## ACTIVITY
From the line containing "Where should I click to: Click neutral" to the last line of the data, both included, transcribe each line exactly, leaving out pictures and adding nothing.

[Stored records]
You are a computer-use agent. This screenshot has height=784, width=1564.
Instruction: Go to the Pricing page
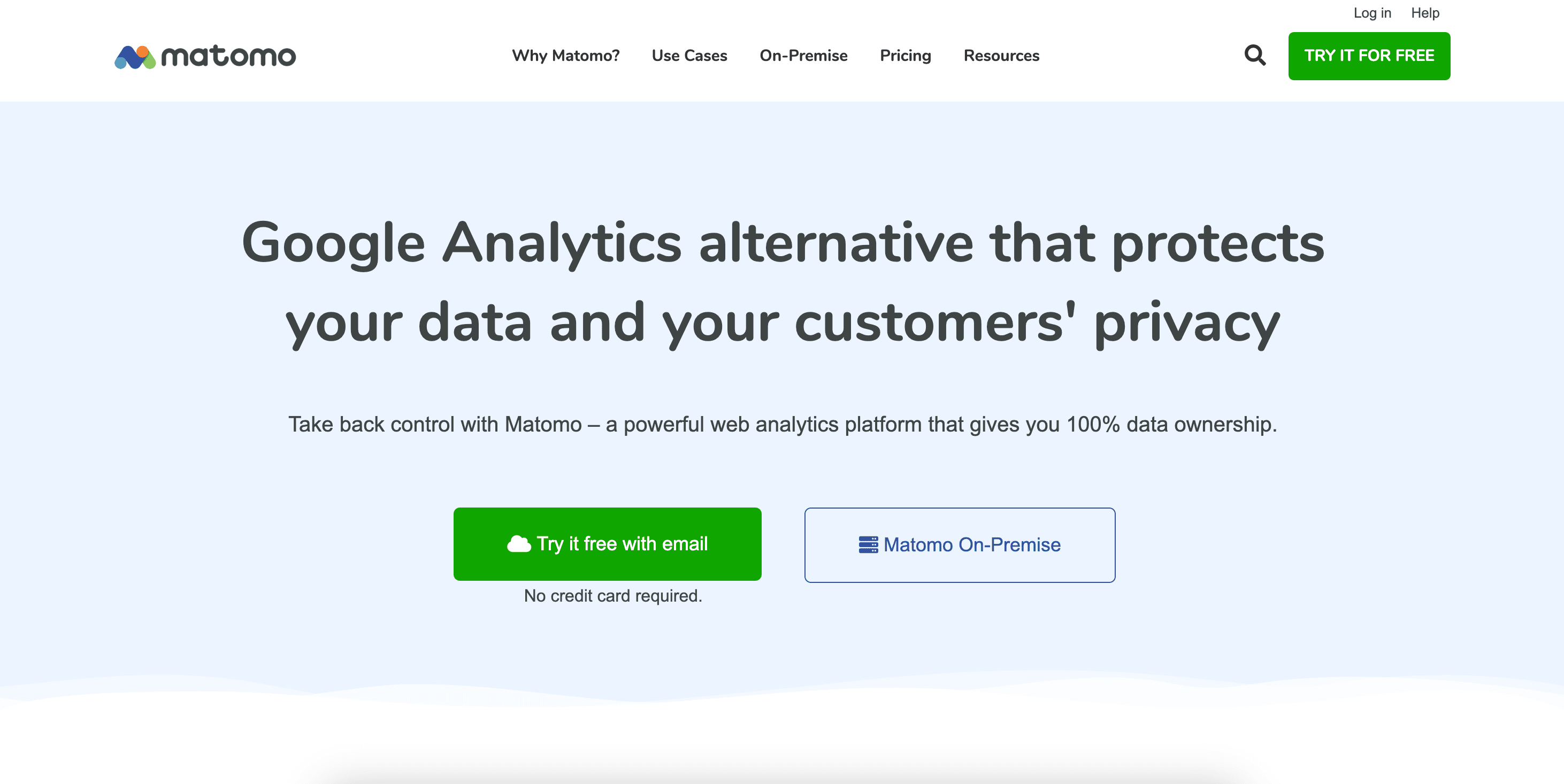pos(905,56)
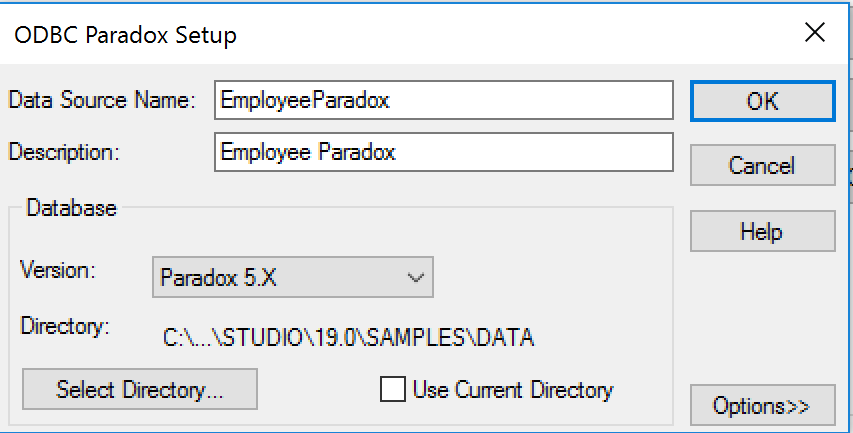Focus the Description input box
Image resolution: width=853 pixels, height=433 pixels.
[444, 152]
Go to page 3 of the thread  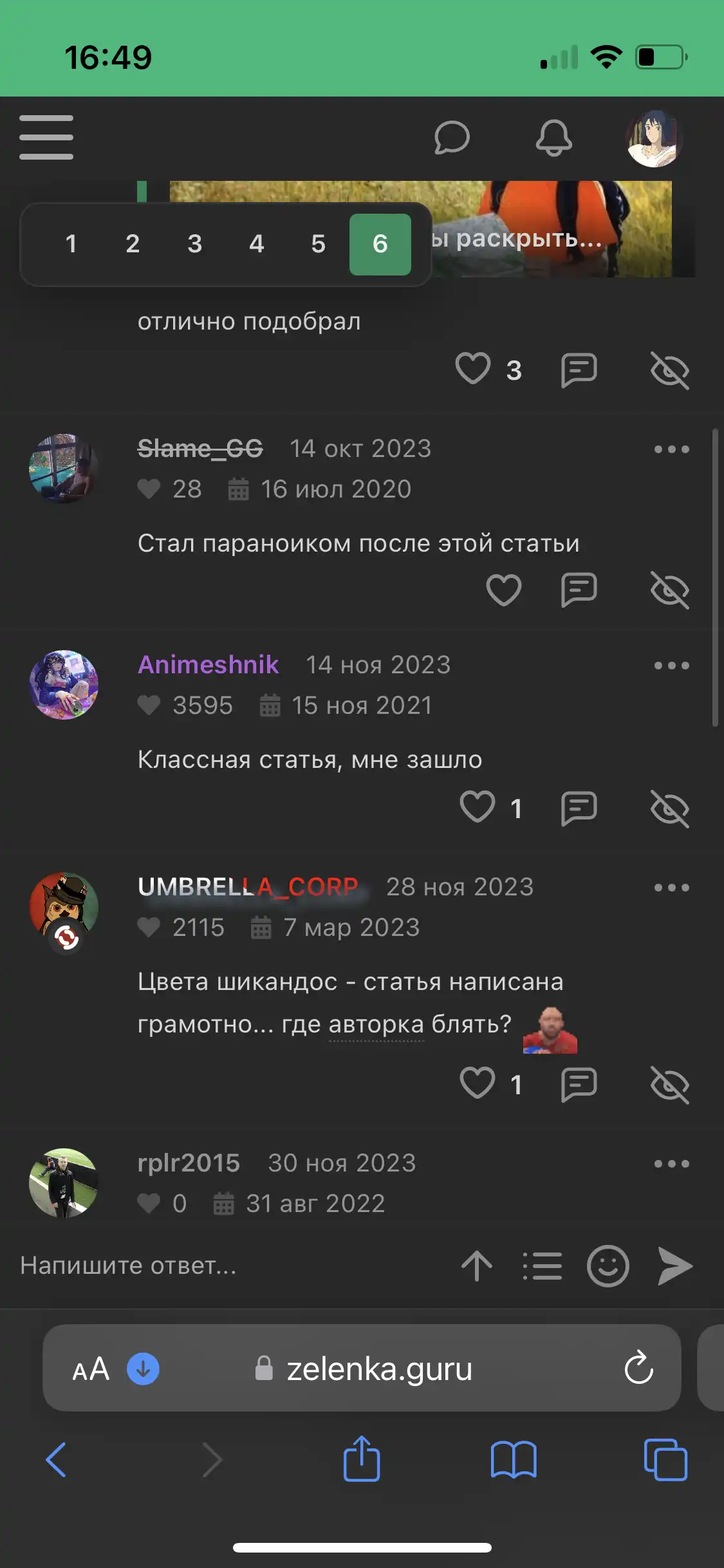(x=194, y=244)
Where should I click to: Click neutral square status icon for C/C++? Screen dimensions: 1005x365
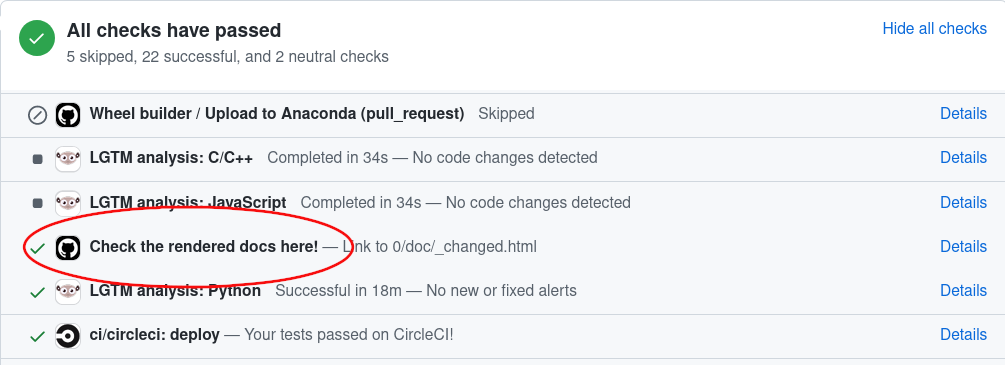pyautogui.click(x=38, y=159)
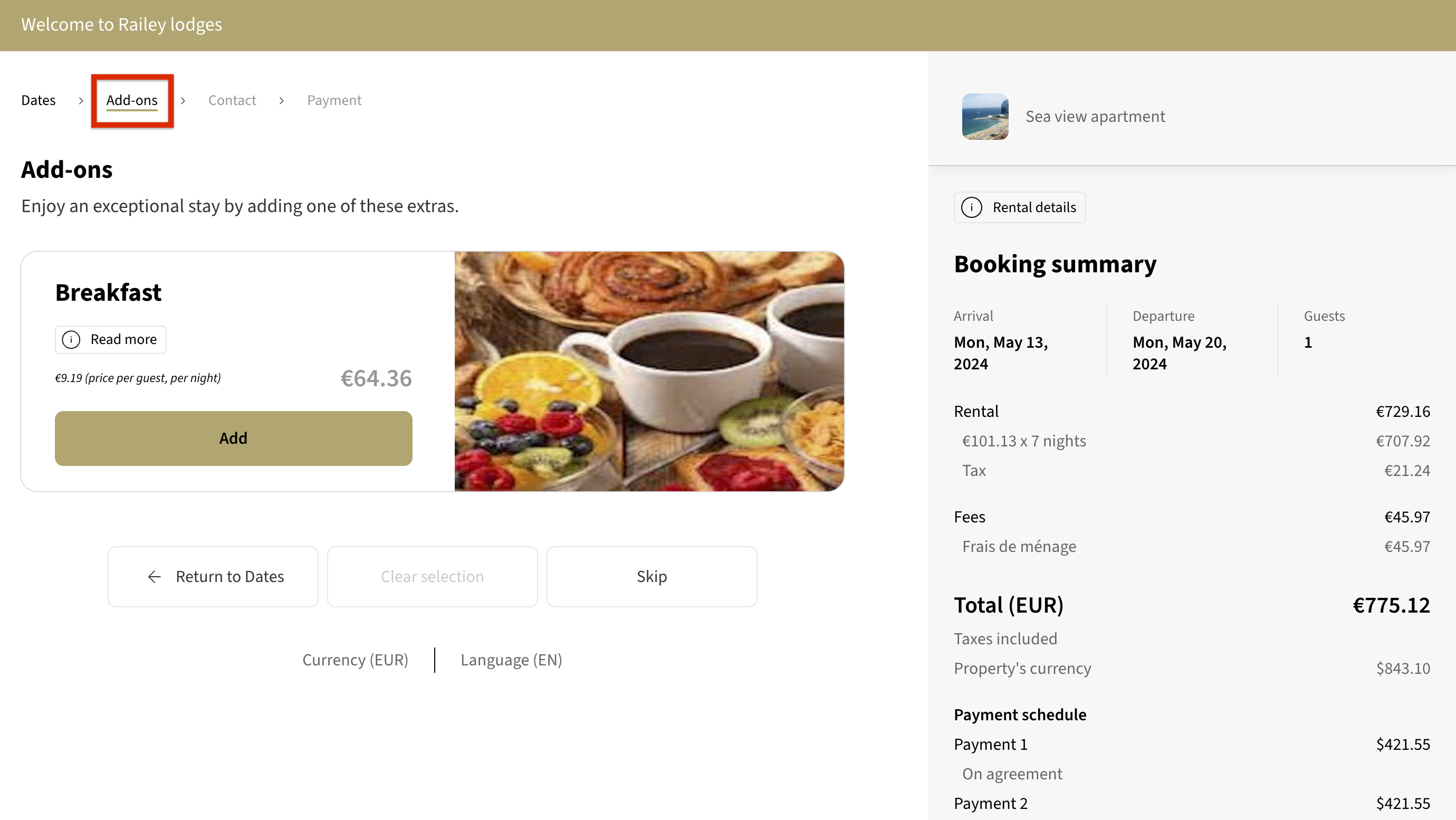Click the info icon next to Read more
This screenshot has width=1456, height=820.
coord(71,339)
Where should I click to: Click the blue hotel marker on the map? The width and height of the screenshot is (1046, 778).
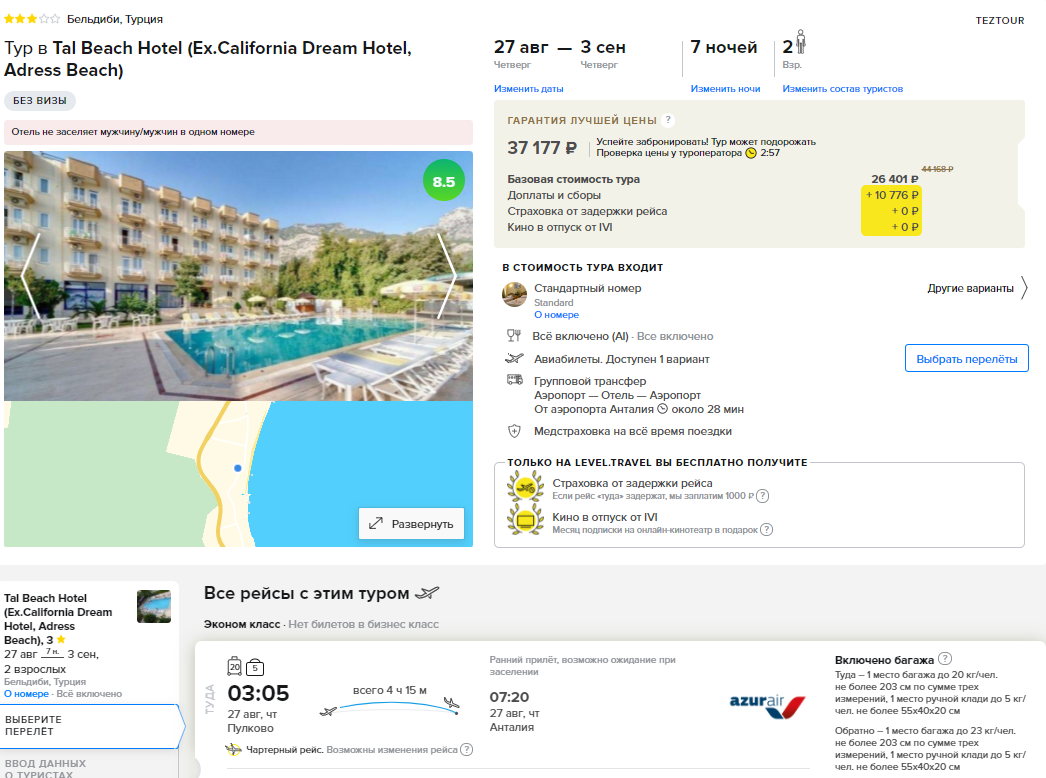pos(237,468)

## SOLUTION TO THE EXERCISE
Where should I click to: Click neutral square status icon for C/C++? Screen dimensions: 1005x365
pyautogui.click(x=38, y=159)
Click the info icon next to Read more
This screenshot has width=1456, height=820.
coord(71,339)
Where should I click to: Click the blue hotel marker on the map? The width and height of the screenshot is (1046, 778).
pos(237,468)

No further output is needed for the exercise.